(Vorliegender Text)
- - -

SV: Was hat sich an AMORPHIS über die letzten 30 Jahre seit dem Release von Tales from the Thousand Lakes am meisten verändert?
Tomi K.: Wir sind natürlich älter geworden! Wir haben mehr Erfahrung und sind wesentlich professioneller als wir damals waren. Wie ich schon erwähnt habe, waren wir sehr jung als Tales from the Thousand Lakes herauskam und die ganze Albumproduktion hat nur 10 Tage gedauert und da war das Mixing schon mit drin! Wir hatten auch kaum Studioerfahrung! Heutzutage machen wir alles etwas detaillierter. [Wir lachen]

SV: Was gefällt dir an der neuen Live-Version am Besten?
Tomi K.: Es wäre ja etwas komisch, wenn man eine neue Studio version machen würde, weil man nie das ursprüngliche Gefühl, das man bei der ersten Veröffentlichung hatten, wiederherstellen kann. Die einzige Lösung, wenn man etwas mit dem Album machen will, ist eine Live-Version zu machen. Man nimmt also das ursprüngliche Material und verpackt es in den Sound, den die Band heute hat.

- - -

(Bereitgestellte Daten)
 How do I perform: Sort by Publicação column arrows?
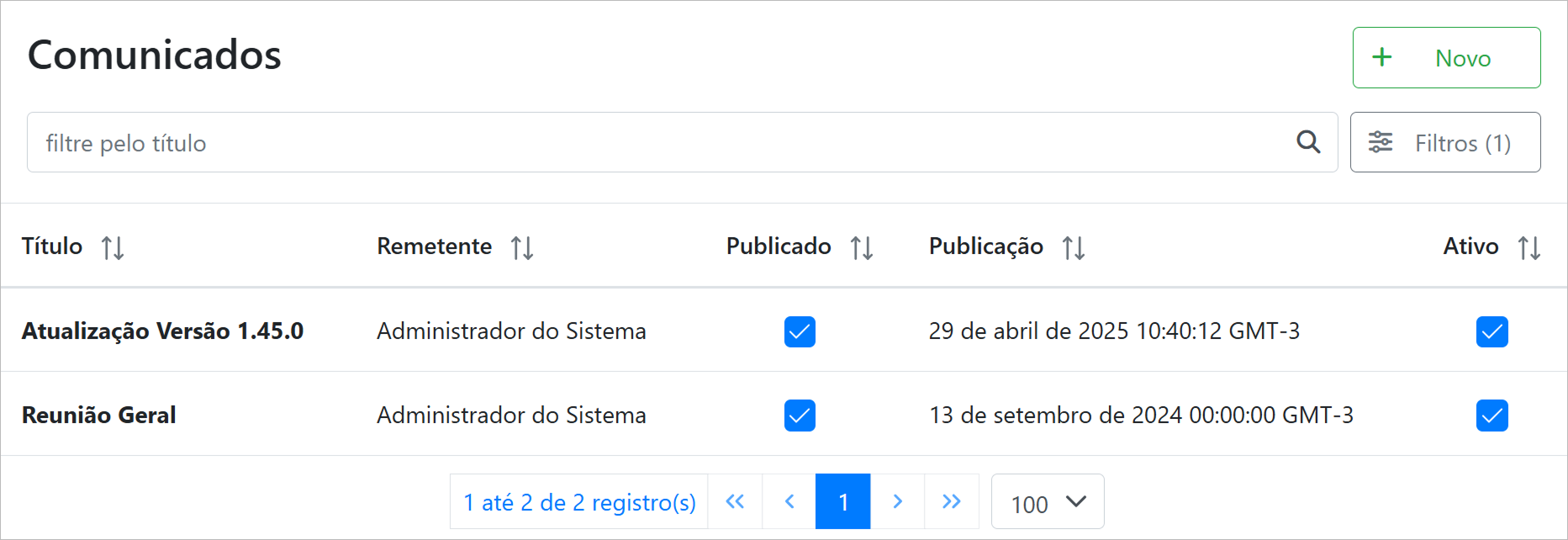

- - -

(Schriftliche Aufgabe A)
Beantworte anhand des Interviews mit Tomi K. diese Fragen:
(i) Wie viele Jahre liegen laut der ersten Frage seit dem Release von Tales from the Thousand Lakes zurück?
(ii) Wie lange dauerte die gesamte Albumproduktion damals?
(iii) Was nennt Tomi K. als einzige Lösung, wenn man etwas mit dem Album machen will?
(Schriftliche Aufgabe B) Gib bitte den Abschnitt aus dem Interview mit Tomi K. von „Tomi K.: Wir“ bis einschließlich „Band heute hat.“ wortgetreu aus.
(Schriftliche Aufgabe C) Schreib das Interview mit Tomi K. über Tales from the Thousand Lakes im Anschluss an seinen letzten Satz weiter.
Die Daten haben mit dem Interview nichts zu tun.

(Antwort zur Aufgabe A)
(i) 30 Jahre.
(ii) Nur 10 Tage, das Mixing eingeschlossen.
(iii) Eine Live-Version zu machen.

(Antwort zur Aufgabe B)
Tomi K.: Wir sind natürlich älter geworden! Wir haben mehr Erfahrung und sind wesentlich professioneller als wir damals waren. Wie ich schon erwähnt habe, waren wir sehr jung als Tales from the Thousand Lakes herauskam und die ganze Albumproduktion hat nur 10 Tage gedauert und da war das Mixing schon mit drin! Wir hatten auch kaum Studioerfahrung! Heutzutage machen wir alles etwas detaillierter. [Wir lachen]

SV: Was gefällt dir an der neuen Live-Version am Besten?
Tomi K.: Es wäre ja etwas komisch, wenn man eine neue Studio version machen würde, weil man nie das ursprüngliche Gefühl, das man bei der ersten Veröffentlichung hatten, wiederherstellen kann. Die einzige Lösung, wenn man etwas mit dem Album machen will, ist eine Live-Version zu machen. Man nimmt also das ursprüngliche Material und verpackt es in den Sound, den die Band heute hat.

(Antwort zur Aufgabe C)
SV: Ich finde es interessant, dass ich dir all diese Fragen zu Tales from the Thousand Lakes stelle, denn als das Album herauskam, war ich noch gar nicht auf der Welt. [Wir lachen] Trotz dessen ist es so ein großer Teil meiner persönlichen musikalischen Entwicklung ist und es ist in der Live-Version schön zu sehen, wie wohl ihr euch nach wie vor mit dem Material fühlt.
Tomi K.: Oh ja, das ist sozusagen das Muskelgedächtnis! Wir haben es nie wirklich vergessen!
SV: Würdest du aus dem Grund sagen, dass die neue Version ein Must-Have für Metal-Fans ist?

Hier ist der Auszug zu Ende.